Reaction of puromycin with N-acetylphenylalanyl-tRNA on ribosomes reassociated from escherichia coli ribosomal subunits

Abstract

N-Acetylphenylalanylpuromycin synthesis catalyzed by ribosomes reassociated from 50-S and 30-S subunits was studied. N-Acetylphenylalanylpuromycin was formed even at o° by addition of puromycin to a mixture of 50-S ribosomal subunits and a preparation of 30-S ribosomal subunits, poly(U) and N-acetylphenylalanyl-tRNA previously mixed at o° after preincubation under suitable conditions. To obtain maximal formation of N-acetylphenylalanylpuromycin by reassociated ribosomes, the 50-S ribosomal subunits had to be preincubated at a sufficient concentration of NH 4 + (or K +) at a suitable temperature (about 37°), but a change in the concentration of Mg 2+ showed no significant effect. The preincubation of 30-S ribosomal subunits did not require a particular concentration of NH 4 + (or K +) but a sufficient Mg 2+ concentration was necessary. Using this technique we were able to study the effect of environmental conditions on the activity of respective ribosomal subunits in peptide synthesis. The 50-S and 30-S subunits preparations were obtained from ribosomes of parent Escherichia coli Q13 strain and from its mutant ribosomes which have an altered specific protein component in the 50-S subunit and a high monovalent cation (K + or NH 4 +) dependency in the peptidyl transfer reaction.
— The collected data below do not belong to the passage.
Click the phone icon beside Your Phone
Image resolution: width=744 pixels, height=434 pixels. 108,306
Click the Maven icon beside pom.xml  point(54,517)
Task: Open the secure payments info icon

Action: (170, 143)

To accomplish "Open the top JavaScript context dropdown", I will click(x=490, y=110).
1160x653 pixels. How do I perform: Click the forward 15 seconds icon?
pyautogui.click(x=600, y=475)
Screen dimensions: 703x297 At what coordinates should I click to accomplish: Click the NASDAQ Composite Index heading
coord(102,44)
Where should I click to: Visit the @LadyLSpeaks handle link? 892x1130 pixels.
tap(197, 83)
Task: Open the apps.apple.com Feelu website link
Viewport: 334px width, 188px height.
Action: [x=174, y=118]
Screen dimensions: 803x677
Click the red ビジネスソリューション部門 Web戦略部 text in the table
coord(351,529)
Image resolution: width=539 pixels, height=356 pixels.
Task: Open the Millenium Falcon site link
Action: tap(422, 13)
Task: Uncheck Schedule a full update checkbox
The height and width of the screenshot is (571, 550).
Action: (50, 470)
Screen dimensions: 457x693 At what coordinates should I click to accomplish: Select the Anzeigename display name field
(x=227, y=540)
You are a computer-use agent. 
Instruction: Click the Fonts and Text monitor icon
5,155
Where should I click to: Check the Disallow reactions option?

The hybrid ribosomes consisted of Q13 30-S subunits and the mutant 50-S subunits showed distinctly higher monovalent cation dependency than the hybrid ribosomes from Q13 50-S subunits and the 30-S subunits of the mutant ribosomes, suggesting that alteration of 50-S ribosomal subunits induces alteration of their peptidyl transferase activity.